En créant une commune unique, il sera aussi possible de prendre en charge financièrement différents équipements sportifs et culturels qui sont payés par la commune où ils sont localisés, alors qu’ils profitent aux habitants de toute la région (remontées mécaniques, salles de spectacles, Musée gruérien, etc.). La Gruyère sera mieux à même de se positionner dans la concurrence que se livrent les régions pour attirer des habitants et des emplois. Pour le préfet, on ne peut ignorer ces problématiques, car elles occuperont rapidement l’agenda des élus communaux.

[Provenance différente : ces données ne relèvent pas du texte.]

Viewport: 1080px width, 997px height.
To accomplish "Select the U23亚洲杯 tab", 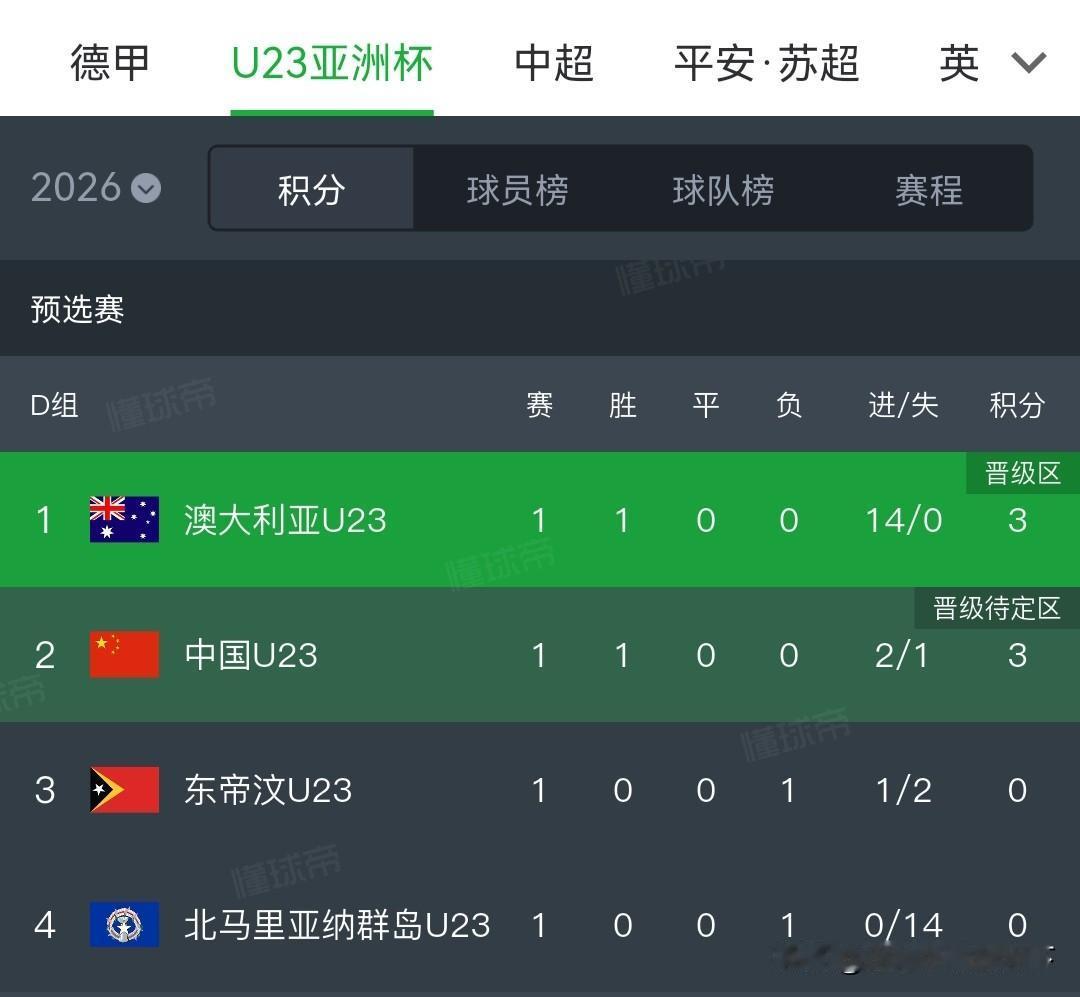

Le défi sera d’assurer la présence d’une administration avec des services de proximité – comme c’est le cas actuellement – dans chaque village. Il est également prévu une représentation des sous-régions sur le modèle des cercles électoraux. Autant d’aspects administratifs et politiques qui restent à étudier. Des propositions devront être soumises pour convaincre la population d’adhérer à cette mégafusion.

Le projet sera-t-il à même de garantir l’identité de chaque village dans cette commune unique? Pour le préfet, on est peut-être plus attaché à la région qu’à son village. Dans ses contacts, il a constaté que nombre de petites communes, qui se sentent mal à l’aise face à la perspective d’un district à six communes, se montrent plutôt favorables à une seule grande commune. Car si elles peuvent s’identifier à la Gruyère, elles craignent l’absorption au sein d’une communauté issue d’une fusion moins vaste.

Autre défi, plus particulier: intégrer la commune alémanique de Bellegarde avec ses 800 habitants. Son syndic actuel y voit pourtant une opportunité: «Au lieu d’être la seule commune alémanique du district, nous serions la communauté alémanique de la commune. Avec la fusion, il y aurait assez d’élèves germanophones pour créer une école, ce qui n’est pas possible actuellement avec les cercles scolaires.»

La commune unique au risque d’un échec?

On peut être surpris de la décision des exécutifs communaux de privilégier la commune unique. Cette option donne certes la preuve d’une volonté politique de changement, à l’heure où le statu quo ne s’avère plus défendable. Mais pourquoi ne pas étudier en parallèle les trois options: six ou huit communes fusionnées, la microrégion ainsi que la commune unique?

Chaque solution présente des avantages et des inconvénients. Sachant aussi qu’elles ne sont pas incompatibles entre elles. Car la commune unique sera confrontée à des enjeux politiques complexes. Trois exemples pour illustrer cette complexité.

L’enjeu fiscal d’abord. Déterminant pour l’acceptation de la mégafusion ou de toute autre solution. Les quelques communes opposées ont déjà fait état de leurs craintes à ce sujet. Or les premières approches menées par le Service des communes du canton à ce sujet font apparaître d’intéressantes marges de manœuvre fiscales, selon le préfet de la Gruyère. Mais elles n’englobent pas encore les futurs investissements à financer.

Les arbitrages politiques et financiers. Le législatif communal aura la compétence d’approbation de ces investissements. Mais comment va-t-il fixer par exemple les priorités pour les rénovations ou agrandissements de bâtiments scolaires de Vuadens, de Bulle et de l’Intyamon? Ces communes vont-elles céder sans autre leurs compétences à une instance qui sera dominée par les représentants de l’agglomération bulloise?

Les cercles électoraux. Ils sont censés assurer une représentation équilibrée de tous les villages qui composeront la commune unique. Il faudra arrêter leur mode d’élection et leur composition. La solution à trouver exige une finesse digne d’une mécanique pour horlogerie de luxe!

Au moment du vote populaire, il y a fort à parier que les opposants critiqueront la commune unique et feront valoir les autres solutions qui n’auront pas été étudiées. Avec le risque d’un refus populaire et d’une perte de temps.

La Gruyère est un véritable laboratoire d’innovation en matière institutionnelle et de fusion des communes. A suivre avec intérêt.